COVID-19 Research Q&A Series: Dr. Robert Maunder

April 23, 2020 | Author: Royal College Staff
2 MIN READ

Dr. Robert Maunder’s research supports mental health on the front lines of COVID-19

Robert Maunder, MD, FRCPC, is a professor of Psychiatry at the University of Toronto and head of Psychiatry Research at Sinai Health. In February 2020, Dr. Maunder received a grant from CIHR’s 2019 Novel Coronavirus (COVID-19) rapid research funding competition to study whether enhanced peer support for health care workers during the COVID-19 outbreak helps alleviate long-term stress and burn-out among workers at Sinai Health.

Dr. Robert Maunder

What is the context for your research and what are you focused on accomplishing?

During the 2003 SARS outbreak, Mount Sinai Hospital provided support to workers and studied the impact of SARS on their mental health. We learned a lot, finding that the stress of the outbreak created an extended impact on mental health, with stress effects apparent for a couple of years. For the COVID-19 outbreak, we’re adding an extra layer of support for hospital staff in the form of peer support champions. Then we’ll evaluate how effective the support is for avoiding long-term burnout.

Why are you focusing on peer support champions?

Peer support champions are health care professionals – often nurses or social workers – who we train to interact with and coach teams of health care workers throughout the hospital. They drop into teams to provide support in many ways. We know from our prior work that when staff feel heard and are able to make suggestions and ask questions, their mental health is much better than when they feel isolated. We also know that interpersonal relationships that work well are often the key to resilience. We’re confident that peer support coaches will provide the nimble, adaptive liaison and support that health care workers need to stay healthy.

Can you explain more about the long-term mental health effects you’re working to avoid?

Our work following the SARS outbreak involved comparing hospitals that did not experience SARS to hospitals that did.
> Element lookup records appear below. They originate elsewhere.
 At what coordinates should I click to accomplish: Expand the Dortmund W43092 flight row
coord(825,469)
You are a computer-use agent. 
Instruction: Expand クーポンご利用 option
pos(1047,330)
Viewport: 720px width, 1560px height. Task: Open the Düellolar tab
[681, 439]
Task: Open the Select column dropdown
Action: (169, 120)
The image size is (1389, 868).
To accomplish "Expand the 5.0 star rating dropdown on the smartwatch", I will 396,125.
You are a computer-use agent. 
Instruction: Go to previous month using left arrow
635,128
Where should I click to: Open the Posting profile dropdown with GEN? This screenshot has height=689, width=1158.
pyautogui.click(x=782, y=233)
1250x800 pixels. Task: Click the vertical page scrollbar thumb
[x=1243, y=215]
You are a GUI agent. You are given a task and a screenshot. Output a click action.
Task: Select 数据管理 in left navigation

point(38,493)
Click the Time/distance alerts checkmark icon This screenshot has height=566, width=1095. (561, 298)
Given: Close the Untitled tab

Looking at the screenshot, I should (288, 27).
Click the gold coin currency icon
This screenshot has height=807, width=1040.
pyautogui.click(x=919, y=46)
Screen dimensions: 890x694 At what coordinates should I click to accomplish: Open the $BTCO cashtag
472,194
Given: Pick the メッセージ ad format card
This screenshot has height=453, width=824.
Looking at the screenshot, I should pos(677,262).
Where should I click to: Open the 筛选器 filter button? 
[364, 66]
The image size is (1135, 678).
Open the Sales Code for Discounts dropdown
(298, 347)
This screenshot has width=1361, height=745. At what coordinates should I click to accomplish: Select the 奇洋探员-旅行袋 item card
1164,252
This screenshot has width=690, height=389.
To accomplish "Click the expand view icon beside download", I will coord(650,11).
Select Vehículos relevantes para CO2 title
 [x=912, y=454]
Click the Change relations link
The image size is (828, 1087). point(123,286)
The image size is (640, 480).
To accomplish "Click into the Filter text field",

We found that SARS did not lead to acute mental illness such as PTSD. But two years after the outbreak had ended the people working in SARS hospitals were having higher levels of anxiety, burnout, drinking or drug use, and more interpersonal problems. It is this chronic stress effect that we’re working to avoid with our current intervention.

How does the intervention work?

Peer support champions can’t be everywhere, so they’ll start in a small number of departments, where they’ll work for three months. We’re using a stepped wedge design, which means the peer support champions will move on to new departments over time. Our expectation is that when they move on, they’ll leave residual support behind them in the form of better interpersonal relationships and more supportive teams.

What will success look like once your work is done?

If we can get about 1,000 of our staff to fill out surveys every three months for two years, and show that staff who are receiving peer support have lower burnout scores than those who haven’t yet received the extra support, we’ll know we’ve had a positive effect.